## What the task asks
Copy every line of the listing below without changing anything.

Dataset items
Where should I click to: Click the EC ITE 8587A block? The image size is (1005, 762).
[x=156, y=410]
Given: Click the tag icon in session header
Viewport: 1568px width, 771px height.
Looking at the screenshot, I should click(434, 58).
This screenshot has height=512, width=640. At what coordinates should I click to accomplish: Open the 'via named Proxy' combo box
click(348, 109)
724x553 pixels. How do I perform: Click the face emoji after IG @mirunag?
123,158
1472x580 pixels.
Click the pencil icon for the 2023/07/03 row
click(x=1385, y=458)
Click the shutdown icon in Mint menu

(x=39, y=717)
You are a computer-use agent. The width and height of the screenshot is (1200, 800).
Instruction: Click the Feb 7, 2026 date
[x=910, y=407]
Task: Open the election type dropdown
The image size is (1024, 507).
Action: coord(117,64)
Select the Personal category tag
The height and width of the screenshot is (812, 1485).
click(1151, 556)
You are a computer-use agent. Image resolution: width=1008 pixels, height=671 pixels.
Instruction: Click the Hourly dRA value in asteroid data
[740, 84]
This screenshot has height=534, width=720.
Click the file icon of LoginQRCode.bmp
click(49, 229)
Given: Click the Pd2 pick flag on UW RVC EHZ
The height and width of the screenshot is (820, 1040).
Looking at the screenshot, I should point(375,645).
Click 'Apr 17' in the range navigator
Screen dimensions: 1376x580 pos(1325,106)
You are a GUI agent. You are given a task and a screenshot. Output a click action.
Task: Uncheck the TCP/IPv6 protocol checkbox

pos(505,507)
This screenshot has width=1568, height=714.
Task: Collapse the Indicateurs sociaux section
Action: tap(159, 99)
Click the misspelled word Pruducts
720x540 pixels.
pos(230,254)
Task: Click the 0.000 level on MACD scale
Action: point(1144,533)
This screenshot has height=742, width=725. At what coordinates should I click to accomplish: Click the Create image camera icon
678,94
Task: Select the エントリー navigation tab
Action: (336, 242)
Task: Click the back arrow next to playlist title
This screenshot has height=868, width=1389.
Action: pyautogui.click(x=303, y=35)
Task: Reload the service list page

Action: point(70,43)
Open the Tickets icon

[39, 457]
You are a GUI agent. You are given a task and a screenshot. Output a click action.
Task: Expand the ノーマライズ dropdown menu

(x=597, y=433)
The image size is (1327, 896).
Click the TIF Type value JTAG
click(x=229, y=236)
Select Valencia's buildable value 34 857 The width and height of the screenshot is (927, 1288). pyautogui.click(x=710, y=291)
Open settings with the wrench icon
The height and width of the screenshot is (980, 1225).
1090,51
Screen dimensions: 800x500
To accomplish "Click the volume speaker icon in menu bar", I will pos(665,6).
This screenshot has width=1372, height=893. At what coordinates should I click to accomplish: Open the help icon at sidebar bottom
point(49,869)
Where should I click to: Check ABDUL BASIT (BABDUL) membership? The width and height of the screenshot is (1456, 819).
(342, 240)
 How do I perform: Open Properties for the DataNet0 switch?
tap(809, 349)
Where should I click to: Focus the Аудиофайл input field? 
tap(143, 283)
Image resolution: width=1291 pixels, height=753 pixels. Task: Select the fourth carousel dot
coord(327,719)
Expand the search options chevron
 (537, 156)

## Solution to the problem
Where should I click to: Click the EC ITE 8587A block? The image size is (1005, 762).
[x=156, y=410]
Given: Click the tag icon in session header
Viewport: 1568px width, 771px height.
Looking at the screenshot, I should click(434, 58).
This screenshot has height=512, width=640. At what coordinates should I click to accomplish: Open the 'via named Proxy' combo box
click(348, 109)
724x553 pixels. How do I perform: Click the face emoji after IG @mirunag?
123,158
1472x580 pixels.
Click the pencil icon for the 2023/07/03 row
click(x=1385, y=458)
Click the shutdown icon in Mint menu

(x=39, y=717)
You are a computer-use agent. The width and height of the screenshot is (1200, 800).
Instruction: Click the Feb 7, 2026 date
[x=910, y=407]
Task: Open the election type dropdown
The image size is (1024, 507).
Action: coord(117,64)
Select the Personal category tag
The height and width of the screenshot is (812, 1485).
click(1151, 556)
You are a computer-use agent. Image resolution: width=1008 pixels, height=671 pixels.
Instruction: Click the Hourly dRA value in asteroid data
[740, 84]
This screenshot has height=534, width=720.
Click the file icon of LoginQRCode.bmp
click(49, 229)
Given: Click the Pd2 pick flag on UW RVC EHZ
The height and width of the screenshot is (820, 1040).
Looking at the screenshot, I should point(375,645).
Click 'Apr 17' in the range navigator
Screen dimensions: 1376x580 pos(1325,106)
You are a GUI agent. You are given a task and a screenshot. Output a click action.
Task: Uncheck the TCP/IPv6 protocol checkbox

pos(505,507)
This screenshot has width=1568, height=714.
Task: Collapse the Indicateurs sociaux section
Action: tap(159, 99)
Click the misspelled word Pruducts
720x540 pixels.
pos(230,254)
Task: Click the 0.000 level on MACD scale
Action: point(1144,533)
This screenshot has height=742, width=725. At what coordinates should I click to accomplish: Click the Create image camera icon
678,94
Task: Select the エントリー navigation tab
Action: (336, 242)
Task: Click the back arrow next to playlist title
This screenshot has height=868, width=1389.
Action: pyautogui.click(x=303, y=35)
Task: Reload the service list page

Action: point(70,43)
Open the Tickets icon

[39, 457]
You are a GUI agent. You are given a task and a screenshot. Output a click action.
Task: Expand the ノーマライズ dropdown menu

(x=597, y=433)
The image size is (1327, 896).
Click the TIF Type value JTAG
click(x=229, y=236)
Select Valencia's buildable value 34 857 The width and height of the screenshot is (927, 1288). pyautogui.click(x=710, y=291)
Open settings with the wrench icon
The height and width of the screenshot is (980, 1225).
1090,51
Screen dimensions: 800x500
To accomplish "Click the volume speaker icon in menu bar", I will pos(665,6).
This screenshot has width=1372, height=893. At what coordinates should I click to accomplish: Open the help icon at sidebar bottom
point(49,869)
Where should I click to: Check ABDUL BASIT (BABDUL) membership? The width and height of the screenshot is (1456, 819).
(342, 240)
 How do I perform: Open Properties for the DataNet0 switch?
tap(809, 349)
Where should I click to: Focus the Аудиофайл input field? 
tap(143, 283)
Image resolution: width=1291 pixels, height=753 pixels. Task: Select the fourth carousel dot
coord(327,719)
Expand the search options chevron
 (537, 156)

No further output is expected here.